Ruthanne's hair went haywire!


----------



## Ruthanne (Jul 23, 2022)

ohioboy said:


> Ruthanne's hair went haywire!


Again??


----------



## JustDave (Jul 23, 2022)

My grandfather used to use that term all the time.  He would accuse anyone he disagreed with as "going haywire."  For years, I thought it was a colloquialism that probably wasn't even in the dictionary.  Although, I used it from time to time.  I think it has special meaning for me because it's not just a word with a meaning.  I actually hear the inflection of my grandfather's voice when I use it.  It's the voice of a person gone haywire himself as he points his accusatory finger at everyone else.   Everyone makes "mistakes" in life, but when you've "gone haywire," you've crossed an arbitrary line, where you have lost all control of yourself. 

So that's my definition, but I doubt you will find that in any dictionary.


----------



## Mizmo (Jul 23, 2022)

A long time ago I almost went haywire when I saw what a racoon did to my garden vegetables


----------



## Kaila (Jul 23, 2022)

Llynn said:


> I have heard this adjective used both in farming and logging.  Merriam Webster says:
> 
> The wire used in baling hay—haywire—is often used in makeshift repairs. This hurried and temporary use of haywire gave rise to the adjective _haywire_. When the adjective was first used in the early 20th century, it was primarily found in the phrase "haywire outfit," which originally denoted a poorly equipped group of loggers and then anything that was flimsy or patched together. This led to a "hastily patched-up" sense, which, in turn, gave us the more commonly used meaning, "being out of order or having gone wrong." The "crazy" sense of _haywire_ may have been suggested by the difficulty of handling the springy wire, its tendency to get tangled around legs, or the disorderly appearance of the temporary repair jobs for which it was used.
> 
> Loggers also used the term to refer to a thin braided wire line used to pull heavier wire cable through rigging blocks.

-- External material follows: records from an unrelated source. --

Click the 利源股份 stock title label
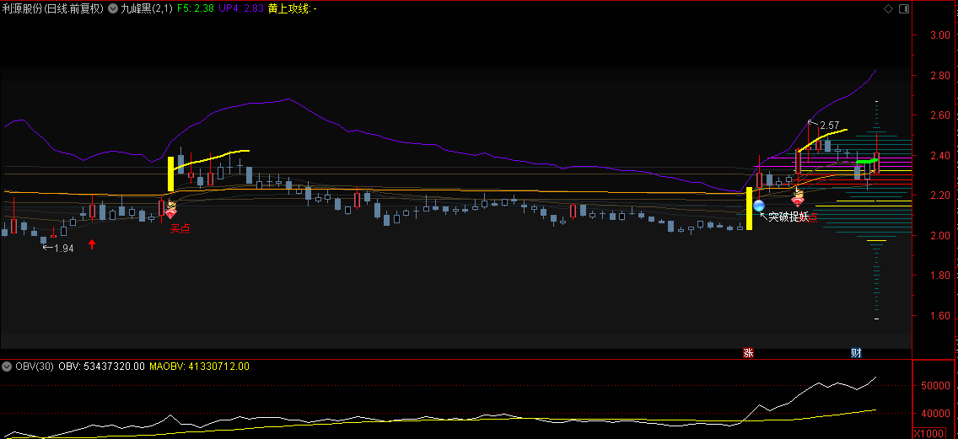Viewport: 958px width, 439px height. point(54,8)
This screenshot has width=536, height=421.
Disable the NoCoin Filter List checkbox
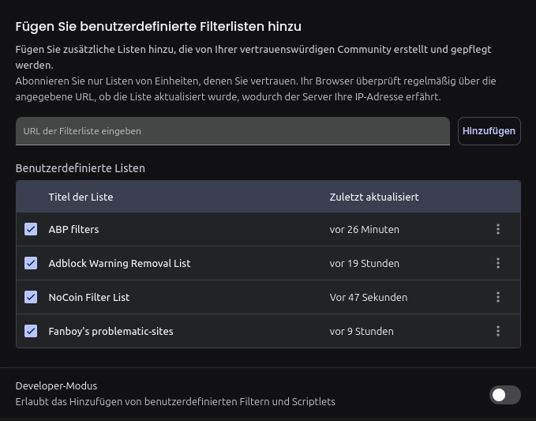[31, 297]
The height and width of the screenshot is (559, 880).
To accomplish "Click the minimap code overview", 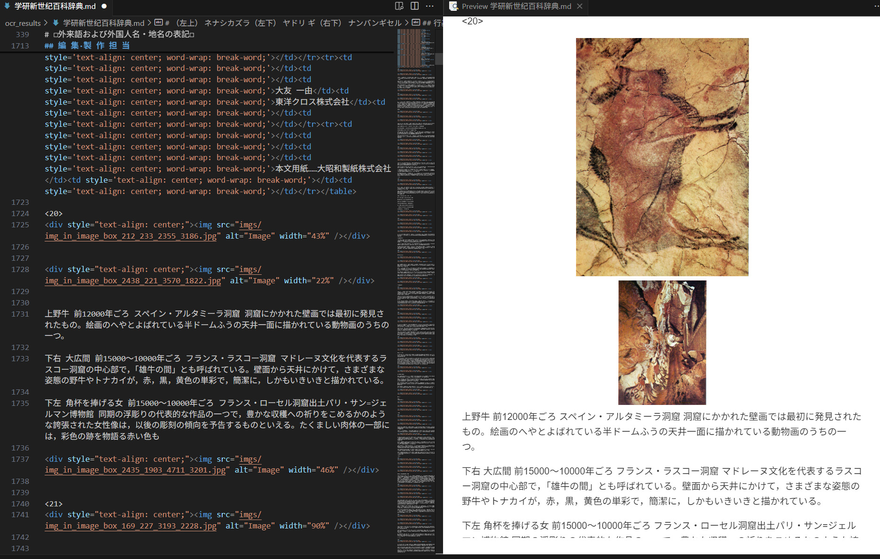I will coord(416,282).
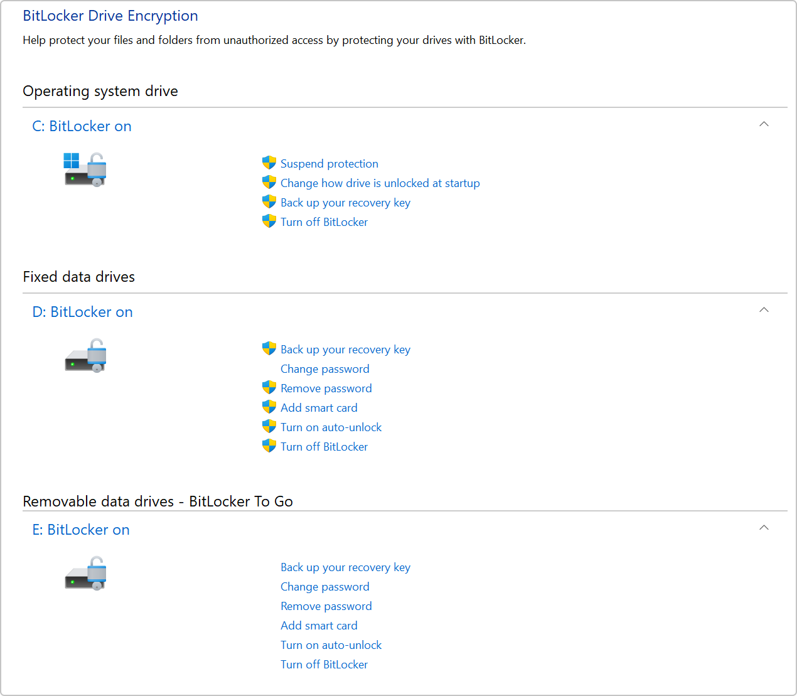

This post fascinated me.  Thank you for all of that!
I hadn't known any of it, and I love learning new things, including background and history.


----------



## Kaila (Jul 23, 2022)

Mizmo said:


> A long time ago I almost went haywire when I saw what a racoon did to my garden vegetablesView attachment 230726



He'd gone _haywire_ with overwhelming joy and excitement, at the sight of *your* fantastic vegetable garden?


----------



## Kaila (Jul 23, 2022)

Mizmo said:


> A long time ago I almost went haywire when I saw what a racoon did to my garden vegetablesView attachment 230726



And did _your reaction _frighten the poor defenseless adorable visitor who had been expecting to be treated properly as your guest?


----------



## Mizmo (Jul 23, 2022)

Kaila said:


> And did _your reaction _frighten the poor defenseless adorable visitor who had been expecting to be treated properly as your guest?


I did not have the pleasure of meeting him close up....just saw him from upstairs bedroom window early morning.
He and presumably others ate a whole row of corn on the cob  which we were just about ready to pick.
Midnight snack so to speak....and they didn't bother to clean up...wot a mess !!!!
Some brussel sprouts were also savagely attacked.
The whole street was affected.  Anyone with veggies growing had the pleasure of their company too.


----------



## Kaila (Jul 23, 2022)

Seriously, @Mizmo 
 that was the definition of _wearing out their welcome!

A bad experience, for sure, you had there!
I can totally understand it, if you went *haywire *then!_


----------